I love this bit of empty swagger in a comment by the lead author, anthropologist Kit Opie:
This is the first time that the theories for the evolution of monogamy have been systematically tested, conclusively showing that infanticide is the driver of monogamy. This brings to a close the long running debate about the origin of monogamy in primates.
Simple as that -- open and shut. This is notwithstanding that another study, published the very same day (July 29) in Science ("The Evolution of Social Monogamy in Mammals"), advances a totally different theory: monogamy as a "mating strategy."
The evolution of social monogamy does not appear to have been associated with a high risk of male infanticide, and paternal care is a consequence rather than a cause of social monogamy. Social monogamy has evolved in nonhuman mammals where breeding females are intolerant of each other and female density is low, suggesting that it represents a mating strategy that has developed where males are unable to defend access to multiple females.
One of the two authors of the other study, Tim Clutton-Brock, doubts that humans are naturally monogamous at all:
It is debatable whether humans should be classified as monogamous. Because all the African apes are polygamous and group living, it is likely that the common ancestor of hominids was also polygamous.
That much, anyway, rings true. Our colleague Wesley J. Smith, commenting on the article in PNAS, observes smartly at National Review Online:
Monogamy did not “evolve.” It exists because of human exceptionalism.

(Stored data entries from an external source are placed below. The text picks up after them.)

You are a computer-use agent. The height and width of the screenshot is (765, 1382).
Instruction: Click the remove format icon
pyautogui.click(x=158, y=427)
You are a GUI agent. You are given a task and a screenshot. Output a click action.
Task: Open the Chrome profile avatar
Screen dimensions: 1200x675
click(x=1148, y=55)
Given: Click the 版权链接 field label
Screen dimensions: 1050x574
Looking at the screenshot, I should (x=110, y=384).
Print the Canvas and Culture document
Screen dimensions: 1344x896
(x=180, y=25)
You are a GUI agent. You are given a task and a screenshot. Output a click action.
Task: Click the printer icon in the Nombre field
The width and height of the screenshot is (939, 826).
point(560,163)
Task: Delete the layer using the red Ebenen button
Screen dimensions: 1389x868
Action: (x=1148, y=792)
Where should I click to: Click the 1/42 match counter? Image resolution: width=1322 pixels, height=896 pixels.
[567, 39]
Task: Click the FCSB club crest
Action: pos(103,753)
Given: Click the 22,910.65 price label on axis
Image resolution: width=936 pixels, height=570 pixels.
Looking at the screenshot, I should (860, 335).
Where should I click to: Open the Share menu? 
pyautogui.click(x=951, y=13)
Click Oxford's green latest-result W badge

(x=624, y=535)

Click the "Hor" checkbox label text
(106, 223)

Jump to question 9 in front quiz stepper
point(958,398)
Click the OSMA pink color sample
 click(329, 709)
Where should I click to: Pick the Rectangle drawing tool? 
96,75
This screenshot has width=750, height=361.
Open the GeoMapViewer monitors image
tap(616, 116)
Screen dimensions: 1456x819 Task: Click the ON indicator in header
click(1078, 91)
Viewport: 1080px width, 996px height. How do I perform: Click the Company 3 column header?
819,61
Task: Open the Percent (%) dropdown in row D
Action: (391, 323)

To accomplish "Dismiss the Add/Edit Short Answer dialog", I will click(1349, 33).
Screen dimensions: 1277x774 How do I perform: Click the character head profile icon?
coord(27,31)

Here’s what I mean: Geese don’t “choose” to mate for life and felines don’t “cat around” because they are immoral. They have no choice in the matter. Their mating methods are instinctual.
In contrast, human societies have differed widely over views on sex and commitment to monogamy, with more ancient societies and some current cultures permitting polyamory. That’s because human cultural norms are not biologically determined, as in animal behavior.
Rather, humans have free will. We create, socialize, and enforce moral and ethical codes. In this sense, we are not slaves to impersonal evolutionary forces in our romantic lives. Indeed, the breathtaking refashioning of Western sexual morality just during my lifetime is a vivid example.
Extended lactation and altriciality -- the need of helpless human young to be cared for by a parent or parents for years -- are a function of nature. Monogamy is a choice, as anyone who follows the news or simply keeps his eyes open a bit will tell you. "Let’s get real," urges Wesley. Yes, let's.